_TEKS DOKUMEN_

########################################

Keterlibatan Anak-anak Pada Teror Bom Sangat Memprihatinkan

Kota Malang, Bhirawa
Pakar Teroris Unibersitas Brawijaya (UB), Yusli Effendi, mengutarakan , keterlibatan anak-anak dalm teror bom sangat memprihatinkan. Ia menyebut alasan disertakannya perempuan dan anak-anak dalam aksi tersebut memiliki berbagai kemungkinan. Pertama, keterlibatan laki-laki dalam tindakan terorisme sudah sangat mudah ditebak. Prinsip kehati-hatian terhadap laki-laki pun sangat besar.
Makanya Insiden peledakan bom yang diduga sebagai bom bunuh diri di Indonesia beberapa hari terakhir diketahui telah melibatkan perempuan dan anak-anak ini harus mendapat perhatian serius dari pemerintah.
“Pola yang terbilang baru ini pun membuat publik bertanya-tanya. Apa sebenarnya alasan mereka tega mengajak serta perempuan dan anak yang masih di bawah umur?”tukasnya.
Hal itu berbalik dari peran perempuan, yang selama ini masih belum banyak mendapat perhatian terkait kemungkinan keterlibatan mereka dalam aksi teror. Itu pun menjadi celah tersendiri untuk menjalankan aksinya melakukan teror.
“Berbeda dengan Rusia dan Timur Tengah, perempuan juga banyak melakukan aksi teror. Terutama untuk suami mereka yang telah mati terbunuh,” paparnya.
Selain itu, lanjutnya, keterlibatan perempuan juga memberi efek mempermalukan. Ketika seseorang mati di tangan perempuan, hal itu dinilai memberi efek tersendiri dibandingkan terbunuh oleh kaum Adam.
Namun keterlibatan anak-anak serta isteri memang menjadi trend baru saat ini. Karena selama ini belum pernah terjadi. Makanya perlu ada penanganan khusus.
Di Indonesia sendiri, menurutnya pola penyebaran ideologi radikalisme ditularkan melalui dua jalur, yaitu keluarga dan pertemanan. Pertemanan dalam hal ini dapat diperoleh dalam komunitas tertentu.

########################################

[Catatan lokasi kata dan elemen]
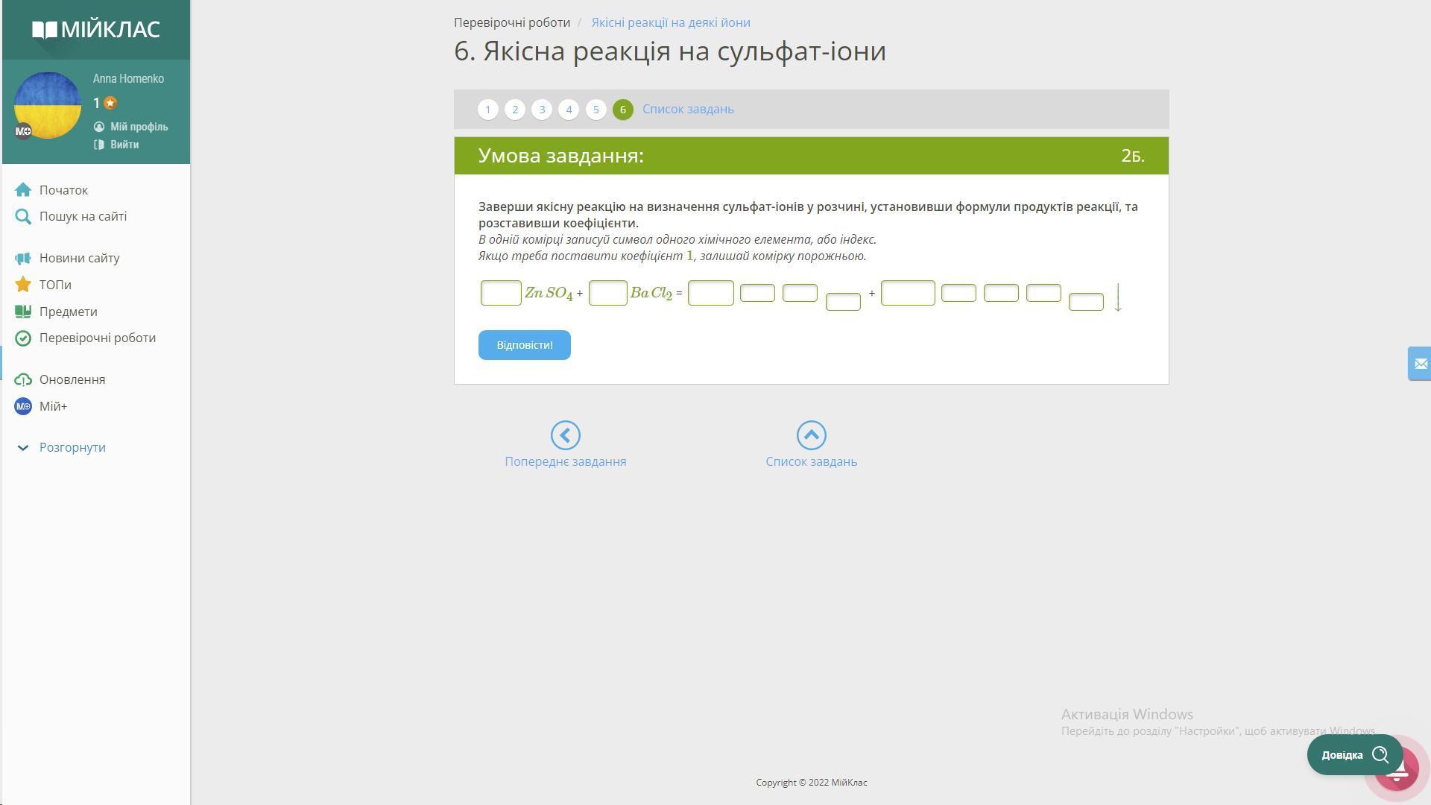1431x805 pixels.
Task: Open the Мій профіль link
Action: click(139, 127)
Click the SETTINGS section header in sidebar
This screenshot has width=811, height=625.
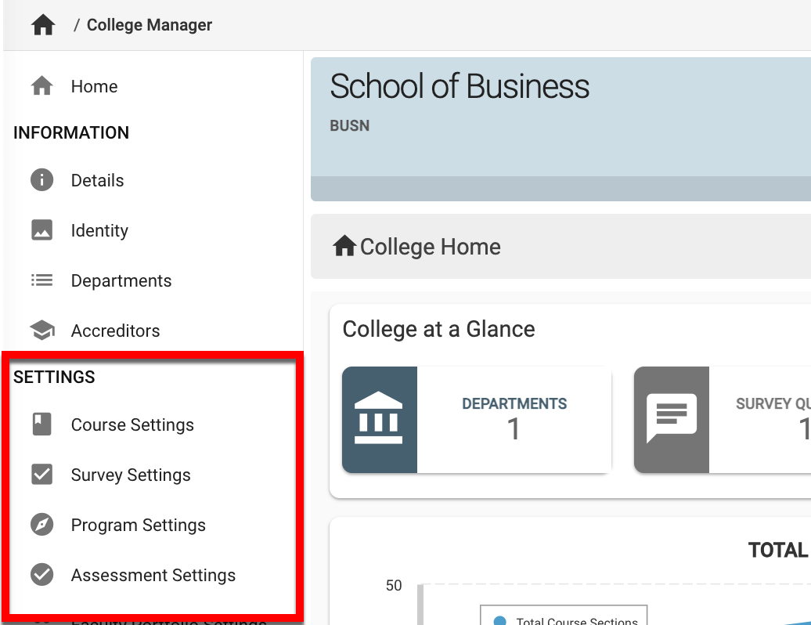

########################################

_KETENTUAN TUGAS_
1. Terjemahkan kalimat dari teks dokumen ini ke dalam bahasa Inggris: "Namun keterlibatan anak-anak serta isteri memang menjadi trend baru saat ini."
2. Sebutkan semua nama negara dan kawasan dunia yang muncul dalam teks dokumen.
3. Ambil dari teks dokumen bagian yang diawali "Di Indonesia sendiri, menurutnya" dan berlanjut sampai "dalam komunitas tertentu.", tanpa mengubah satu huruf pun.

_JAWABAN LATIHAN_
1. However, the involvement of children and wives has indeed become a new trend today.

2. Indonesia, Rusia, Timur Tengah

3.
Di Indonesia sendiri, menurutnya pola penyebaran ideologi radikalisme ditularkan melalui dua jalur, yaitu keluarga dan pertemanan. Pertemanan dalam hal ini dapat diperoleh dalam komunitas tertentu.